Caleb Considine, “Trash Theme”, 2015. Image courtesy of the gallery.

Caleb Considine
178 Norfolk Street
New York, NY 10002
Runs through May 3, 2015

What’s on view: six paintings, none larger than 20 x 24 inches, replete with an array of styles, from hyperrealistic detail to blurry abstraction, usually related to domestic or household objects

Corinna: “A portrait of the artist in his studio.” When you walk in, there’s this ultra-cool painting of white sneakers splashed with a digital-blue pigment so that it appears to be spraypainted. This very un-monumental painting is titled “A Decade of Brutality,” which is, I guess, a sarcastic thing to say about shoes.

I have very little to say about this show: the paintings bored me (excluding the shoes), though Considine excels at painting details like the dirt worn into a winter coat’s lining. I don’t want to be too demanding as a viewer, but I wasn’t given a reason to enter into Considine’s world, to consider or enjoy these paintings. Paddy, while we were out in the gallery, you mentioned Considine’s use of some trompe l’oeil conventions that are far too, er, conventional in art right now.

Paddy: Oh, I just meant that Considine seemed to gravitate towards rendering textured surfaces that resemble abstraction (a garbage can lid, peeling paint on a wall, et cetera), and within the field of representational painting you see that a lot—it’s a way to broaden the practice. Of course, Considine describes the only abstract painting in the show—an outlier—as an inclusion for its ability to fit so well into the context of the gallery. Which, well, sure, but that’s not saying much.
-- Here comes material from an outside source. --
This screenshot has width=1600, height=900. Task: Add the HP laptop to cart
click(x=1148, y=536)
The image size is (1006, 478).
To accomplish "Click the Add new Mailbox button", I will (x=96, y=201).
Can anyone think of a painting that doesn’t fit into the context of a gallery?

Anyway, the show is a bit uneven, but that sneaker painting at the entrance makes any trip worth it IMO. The trompe l’oeil spraypaint splash is executed perfectly, but the shoes and background are such a consistent white that it’s hard to believe the original ever existed the way it’s rendered. It’s a very uncanny painting.
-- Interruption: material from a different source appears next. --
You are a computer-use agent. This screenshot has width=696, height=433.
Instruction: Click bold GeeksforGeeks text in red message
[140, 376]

Caleb Considine, "A Decade of Brutality," 2015. Photo courtesy of the gallery.

Caleb Considine, “A Decade of Brutality,” 2015. Photo courtesy of the gallery.

Considine has some skill with paint. “Trash Theme,” a painting of a garbage-can lid, a broom, and some garbage bags may not be exciting subject matter, but he transforms the straw of the broom into a solid shape and patterned form, so there are areas where you can really get lost in the paint handling. Other paintings, such as “Vessel of Tannins,” a still-life depicting the tops of bottles, flopped. Stiff paint handling and dull subject matter don’t make great art.

Overall, I didn’t leave feeling like my world had been transformed. Considine’s not mining his subject matter all that deeply and the inclusion of that terrible abstract painting evidences that. Maybe it’s supposed to be another example of the mundane, but even so—it’s an example I could have done without.